**TASK DIRECTIONS:**
Transcribe every one of the rows below verbatim, keeping each character and line as it appears.

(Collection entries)

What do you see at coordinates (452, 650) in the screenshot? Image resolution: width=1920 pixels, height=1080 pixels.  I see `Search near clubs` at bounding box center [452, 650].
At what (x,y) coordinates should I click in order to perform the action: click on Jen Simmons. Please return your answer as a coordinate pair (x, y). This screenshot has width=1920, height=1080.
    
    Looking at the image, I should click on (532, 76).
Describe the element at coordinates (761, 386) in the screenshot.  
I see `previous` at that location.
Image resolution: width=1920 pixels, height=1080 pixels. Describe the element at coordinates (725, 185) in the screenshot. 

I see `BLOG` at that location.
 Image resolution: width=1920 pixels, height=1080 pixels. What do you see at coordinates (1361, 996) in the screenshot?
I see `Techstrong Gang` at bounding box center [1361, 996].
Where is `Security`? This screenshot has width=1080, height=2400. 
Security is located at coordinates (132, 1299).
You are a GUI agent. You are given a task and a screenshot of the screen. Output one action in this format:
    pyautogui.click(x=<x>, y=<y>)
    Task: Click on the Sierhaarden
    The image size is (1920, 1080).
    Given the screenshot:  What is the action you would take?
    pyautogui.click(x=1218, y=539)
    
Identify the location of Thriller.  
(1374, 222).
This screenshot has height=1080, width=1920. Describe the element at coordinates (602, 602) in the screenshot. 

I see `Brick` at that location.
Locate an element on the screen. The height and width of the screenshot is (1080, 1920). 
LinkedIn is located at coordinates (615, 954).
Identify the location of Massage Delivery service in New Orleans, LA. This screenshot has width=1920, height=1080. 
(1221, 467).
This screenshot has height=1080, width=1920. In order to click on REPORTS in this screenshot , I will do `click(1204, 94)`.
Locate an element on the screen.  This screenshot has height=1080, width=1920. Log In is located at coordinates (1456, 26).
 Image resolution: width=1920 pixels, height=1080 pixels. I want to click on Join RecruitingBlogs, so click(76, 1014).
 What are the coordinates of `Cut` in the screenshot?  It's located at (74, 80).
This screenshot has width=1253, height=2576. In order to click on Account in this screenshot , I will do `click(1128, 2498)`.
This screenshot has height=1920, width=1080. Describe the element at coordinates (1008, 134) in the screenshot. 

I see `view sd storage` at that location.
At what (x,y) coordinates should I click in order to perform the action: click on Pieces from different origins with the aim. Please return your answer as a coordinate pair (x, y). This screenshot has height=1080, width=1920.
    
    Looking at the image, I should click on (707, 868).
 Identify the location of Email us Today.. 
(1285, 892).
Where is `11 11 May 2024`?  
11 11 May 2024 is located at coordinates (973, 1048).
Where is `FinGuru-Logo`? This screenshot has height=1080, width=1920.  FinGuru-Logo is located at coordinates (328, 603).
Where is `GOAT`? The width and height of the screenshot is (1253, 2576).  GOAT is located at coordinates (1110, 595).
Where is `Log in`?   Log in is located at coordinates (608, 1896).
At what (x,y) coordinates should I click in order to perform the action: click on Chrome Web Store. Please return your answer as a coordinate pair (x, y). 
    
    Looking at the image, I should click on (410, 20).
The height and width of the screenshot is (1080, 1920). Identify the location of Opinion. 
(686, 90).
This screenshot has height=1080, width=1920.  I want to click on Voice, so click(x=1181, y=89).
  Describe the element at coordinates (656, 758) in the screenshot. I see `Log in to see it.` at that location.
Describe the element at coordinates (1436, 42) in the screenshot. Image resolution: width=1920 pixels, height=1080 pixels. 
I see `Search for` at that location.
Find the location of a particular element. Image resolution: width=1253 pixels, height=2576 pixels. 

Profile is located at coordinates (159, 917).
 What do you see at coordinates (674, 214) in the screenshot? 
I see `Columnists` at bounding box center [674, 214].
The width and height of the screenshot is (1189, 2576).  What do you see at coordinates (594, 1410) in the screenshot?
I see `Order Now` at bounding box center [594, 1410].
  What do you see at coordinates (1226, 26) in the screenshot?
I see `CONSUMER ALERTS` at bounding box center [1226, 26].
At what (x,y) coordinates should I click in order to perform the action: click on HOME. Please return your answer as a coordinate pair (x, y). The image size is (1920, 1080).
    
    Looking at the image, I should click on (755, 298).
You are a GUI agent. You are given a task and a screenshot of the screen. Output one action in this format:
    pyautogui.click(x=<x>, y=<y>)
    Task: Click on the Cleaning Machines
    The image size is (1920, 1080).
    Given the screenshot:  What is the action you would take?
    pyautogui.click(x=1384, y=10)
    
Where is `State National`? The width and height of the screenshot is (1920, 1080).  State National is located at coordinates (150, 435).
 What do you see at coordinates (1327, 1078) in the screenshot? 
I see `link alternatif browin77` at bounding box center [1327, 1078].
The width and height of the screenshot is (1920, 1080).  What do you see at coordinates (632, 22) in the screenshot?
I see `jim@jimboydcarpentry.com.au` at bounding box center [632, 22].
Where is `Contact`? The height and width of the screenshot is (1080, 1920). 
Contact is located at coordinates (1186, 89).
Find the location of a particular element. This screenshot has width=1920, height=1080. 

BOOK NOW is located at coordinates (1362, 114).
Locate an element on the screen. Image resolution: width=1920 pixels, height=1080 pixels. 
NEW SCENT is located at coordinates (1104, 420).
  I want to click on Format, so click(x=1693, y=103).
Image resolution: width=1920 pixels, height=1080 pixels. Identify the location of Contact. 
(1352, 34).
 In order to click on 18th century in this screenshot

**REPLY TO THE TASK:**
What do you see at coordinates (452, 650) in the screenshot? Image resolution: width=1920 pixels, height=1080 pixels.  I see `Search near clubs` at bounding box center [452, 650].
At what (x,y) coordinates should I click in order to perform the action: click on Jen Simmons. Please return your answer as a coordinate pair (x, y). This screenshot has width=1920, height=1080.
    
    Looking at the image, I should click on (532, 76).
Describe the element at coordinates (761, 386) in the screenshot.  
I see `previous` at that location.
Image resolution: width=1920 pixels, height=1080 pixels. Describe the element at coordinates (725, 185) in the screenshot. 

I see `BLOG` at that location.
 Image resolution: width=1920 pixels, height=1080 pixels. What do you see at coordinates (1361, 996) in the screenshot?
I see `Techstrong Gang` at bounding box center [1361, 996].
Where is `Security`? This screenshot has width=1080, height=2400. 
Security is located at coordinates (132, 1299).
You are a GUI agent. You are given a task and a screenshot of the screen. Output one action in this format:
    pyautogui.click(x=<x>, y=<y>)
    Task: Click on the Sierhaarden
    The image size is (1920, 1080).
    Given the screenshot:  What is the action you would take?
    pyautogui.click(x=1218, y=539)
    
Identify the location of Thriller.  
(1374, 222).
This screenshot has height=1080, width=1920. Describe the element at coordinates (602, 602) in the screenshot. 

I see `Brick` at that location.
Locate an element on the screen. The height and width of the screenshot is (1080, 1920). 
LinkedIn is located at coordinates (615, 954).
Identify the location of Massage Delivery service in New Orleans, LA. This screenshot has width=1920, height=1080. 
(1221, 467).
This screenshot has height=1080, width=1920. In order to click on REPORTS in this screenshot , I will do `click(1204, 94)`.
Locate an element on the screen.  This screenshot has height=1080, width=1920. Log In is located at coordinates (1456, 26).
 Image resolution: width=1920 pixels, height=1080 pixels. I want to click on Join RecruitingBlogs, so click(76, 1014).
 What are the coordinates of `Cut` in the screenshot?  It's located at (74, 80).
This screenshot has width=1253, height=2576. In order to click on Account in this screenshot , I will do `click(1128, 2498)`.
This screenshot has height=1920, width=1080. Describe the element at coordinates (1008, 134) in the screenshot. 

I see `view sd storage` at that location.
At what (x,y) coordinates should I click in order to perform the action: click on Pieces from different origins with the aim. Please return your answer as a coordinate pair (x, y). This screenshot has height=1080, width=1920.
    
    Looking at the image, I should click on (707, 868).
 Identify the location of Email us Today.. 
(1285, 892).
Where is `11 11 May 2024`?  
11 11 May 2024 is located at coordinates (973, 1048).
Where is `FinGuru-Logo`? This screenshot has height=1080, width=1920.  FinGuru-Logo is located at coordinates (328, 603).
Where is `GOAT`? The width and height of the screenshot is (1253, 2576).  GOAT is located at coordinates (1110, 595).
Where is `Log in`?   Log in is located at coordinates (608, 1896).
At what (x,y) coordinates should I click in order to perform the action: click on Chrome Web Store. Please return your answer as a coordinate pair (x, y). 
    
    Looking at the image, I should click on (410, 20).
The height and width of the screenshot is (1080, 1920). Identify the location of Opinion. 
(686, 90).
This screenshot has height=1080, width=1920.  I want to click on Voice, so click(x=1181, y=89).
  Describe the element at coordinates (656, 758) in the screenshot. I see `Log in to see it.` at that location.
Describe the element at coordinates (1436, 42) in the screenshot. Image resolution: width=1920 pixels, height=1080 pixels. 
I see `Search for` at that location.
Find the location of a particular element. Image resolution: width=1253 pixels, height=2576 pixels. 

Profile is located at coordinates (159, 917).
 What do you see at coordinates (674, 214) in the screenshot? 
I see `Columnists` at bounding box center [674, 214].
The width and height of the screenshot is (1189, 2576).  What do you see at coordinates (594, 1410) in the screenshot?
I see `Order Now` at bounding box center [594, 1410].
  What do you see at coordinates (1226, 26) in the screenshot?
I see `CONSUMER ALERTS` at bounding box center [1226, 26].
At what (x,y) coordinates should I click in order to perform the action: click on HOME. Please return your answer as a coordinate pair (x, y). The image size is (1920, 1080).
    
    Looking at the image, I should click on (755, 298).
You are a GUI agent. You are given a task and a screenshot of the screen. Output one action in this format:
    pyautogui.click(x=<x>, y=<y>)
    Task: Click on the Cleaning Machines
    The image size is (1920, 1080).
    Given the screenshot:  What is the action you would take?
    pyautogui.click(x=1384, y=10)
    
Where is `State National`? The width and height of the screenshot is (1920, 1080).  State National is located at coordinates (150, 435).
 What do you see at coordinates (1327, 1078) in the screenshot? 
I see `link alternatif browin77` at bounding box center [1327, 1078].
The width and height of the screenshot is (1920, 1080).  What do you see at coordinates (632, 22) in the screenshot?
I see `jim@jimboydcarpentry.com.au` at bounding box center [632, 22].
Where is `Contact`? The height and width of the screenshot is (1080, 1920). 
Contact is located at coordinates (1186, 89).
Find the location of a particular element. This screenshot has width=1920, height=1080. 

BOOK NOW is located at coordinates (1362, 114).
Locate an element on the screen. Image resolution: width=1920 pixels, height=1080 pixels. 
NEW SCENT is located at coordinates (1104, 420).
  I want to click on Format, so click(x=1693, y=103).
Image resolution: width=1920 pixels, height=1080 pixels. Identify the location of Contact. 
(1352, 34).
 In order to click on 18th century in this screenshot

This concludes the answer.